La leçon de morale est très mal passée auprès des autres concurrents. Ils ont mis leurs armées d’avocats sur le coup et ces dernières ont découvert que les contrats du Crédit Mutuel ouvraient potentiellement la voie à une indemnisation totale des pertes d’exploitation Bien supérieure aux 200 millions d’euros déboursés en primes. Et s’il était possible que le Crédit Mutuel, entrevoyant ce risque juridique, avait tenté le coup de le minimiser? Com’ « mensongère ». « Si je travaillais chez un bancassureur et que je voyais une imperfection comme celle-là, je tenterais le coup », glisse un avocat. De nombreux juristes considèrent en effet que le contrat « Acajou » du Crédit Mutuel donne droit à garantie. D’autant que pour recevoir leur prime, les clients doivent signer un courrier où il est écrit que « les conditions générales prévoient notamment une exclusion pour les dommages causés par les micro-organismes, dont le coronavirus fait partie ». Le client qui signe aura du mal à argumenter en justice que son contrat couvre les dommages causés par le coronavirus. Jean-Laurent Granier, PDG de Generali France, et Thierry Martel, DG de Groupama, ont saisi la commission de déontologie de la FFA pour communication « potentiellement mensongère », tandis que l’association de courtiers Agéa a saisi l’ACPR.

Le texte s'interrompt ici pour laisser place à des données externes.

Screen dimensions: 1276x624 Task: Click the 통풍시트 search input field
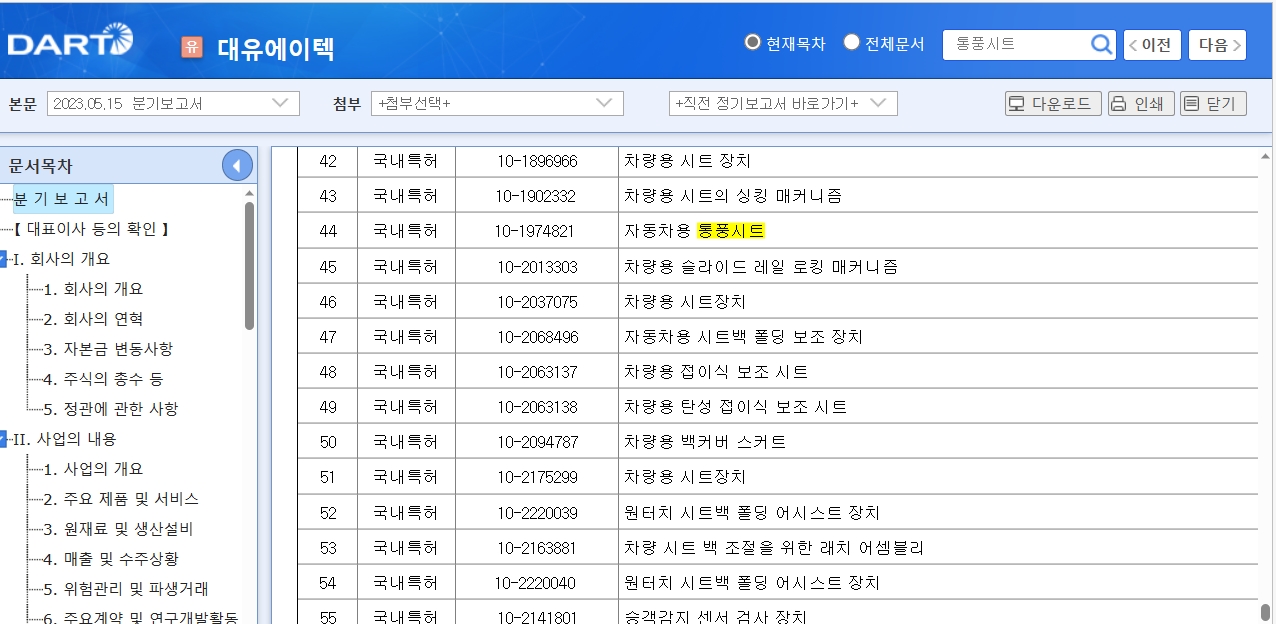(x=1010, y=44)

« Notre initiative n’a qu’un seul objectif : sauver des entreprises de proximité, et donc l’emploi. Le reste n’est que polémique », dément Nicolas Théry auprès de l’Opinion. Une source proche du groupe se réjouit carrément que les autres assureurs lui fassent depuis « dix jours un maximum de publicité contre leur intérêt profond ». Car l’opprobre est désormais jeté sur les contrats d’assurance. Mi-avril, la MAAF avait reconnu qu’une partie de ses contrats ouvrait droit à des indemnisations, mais son initiative n’avait pas fait grand bruit. Désormais, tout le monde cherche la petite bête, et parfois, trouve.

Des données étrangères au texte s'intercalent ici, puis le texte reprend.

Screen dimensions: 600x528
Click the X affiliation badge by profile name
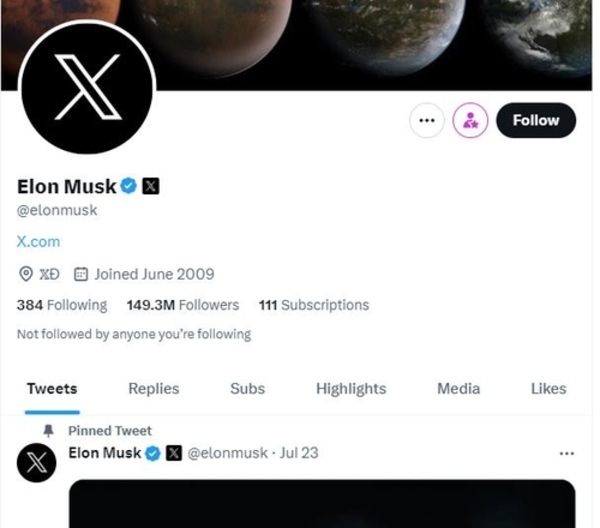pyautogui.click(x=150, y=186)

« En plus des conditions générales des contrats, il y a souvent deux couches supplémentaires de conditions particulières, voire plus, explique Jérôme Goy, avocat associé chez Enthémis. Parfois il y a des clauses rayées, à la main, négociées à la fin, inapplicables pour certains assurés. Il y a toujours des marges d’interprétation, c’est lié à la nature du droit et au bazar pratique de la réalité. Parfois on n’a tout simplement pas recopié la bonne clause »! « Le doute profite aux assurés dans le droit de l’assurance, ajoute Grégory de Moulins Beaufort, avocat associé chez Richelieu avocats. Je ne veux pas donner de faux espoirs, mais les montants sont tels que ça vaut le coup de regarder son contrat. » Axa France a été assigné en justice pour un contrat distribué par son courtier Satec. Des fédérations professionnelles et des avocats appellent les commerçants à ne pas signer de papiers envoyés par leurs assureurs au sujet de primes. Pas sûr qu’ils résistent, car la prime arrive tout de suite, alors qu’une éventuelle indemnisation nécessite une longue bataille devant le juge civil.

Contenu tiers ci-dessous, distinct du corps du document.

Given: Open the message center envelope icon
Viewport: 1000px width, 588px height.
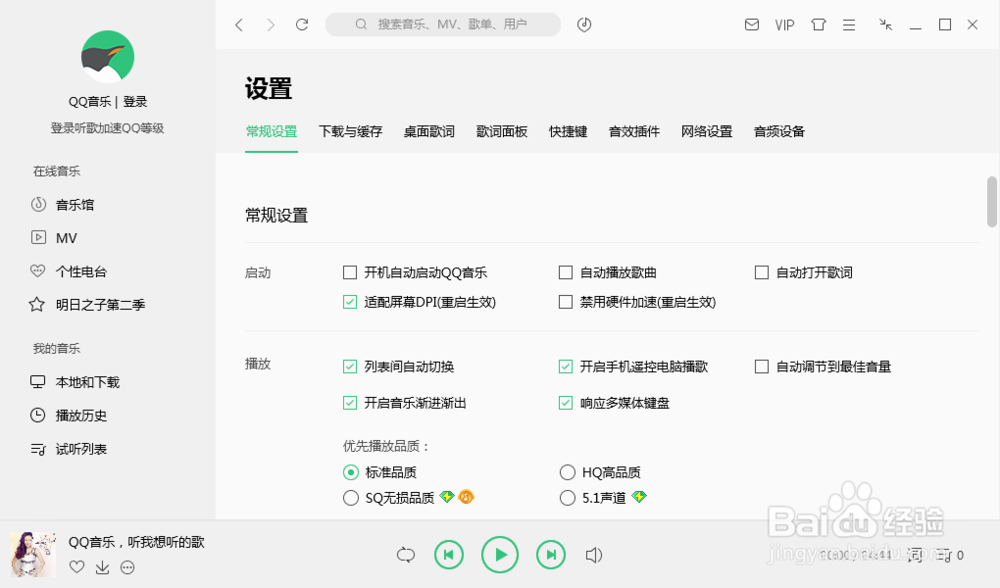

Ultimatum de Bercy. Les responsables politiques n’ont pas le temps de se pencher dans les détails du débat juridique qui agite ainsi le secteur autour des mots « clause Mérule, champignons lignivores, micro-organismes, contrats à périls dénommés ou contrats tous risques sauf » ; où Axa France plaide pour sa défense que le ministère de la santé n’est pas l’autorité compétente pour fermer un restaurant comme le prévoient certains de ses contrats.

Qu’importe tout cela. Dans une interview au JDD dimanche dernier, la présidente de la région Ile-de-France Valérie Pécresse « tire son chapeau » au Crédit Mutuel. Au ministère de l’économie, l’opacité des contrats d’assurance a fortement irrité Bruno Le Maire, qui a demandé au gouverneur de la Banque de France, François Villeroy de Galhau, de faire davantage bouger les choses à l’ACPR, selon une source proche. Le ministre a mis les assureurs au pied du mur: ils doivent se mettre d’accord avec les restaurateurs et hôteliers pour indemniser une partie des pertes d’exploitation, faute de quoi Bercy ne pourra plus empêcher les députés de créer une nouvelle taxe! La date butoir est fixée au 14 mai, lorsque Edouard Philippe présentera le plan de relance de la filière du tourisme.

Divisés, leurs efforts méconnus, les assureurs, grands incompris de la pandémie, ne sont pas au bout de leurs peines.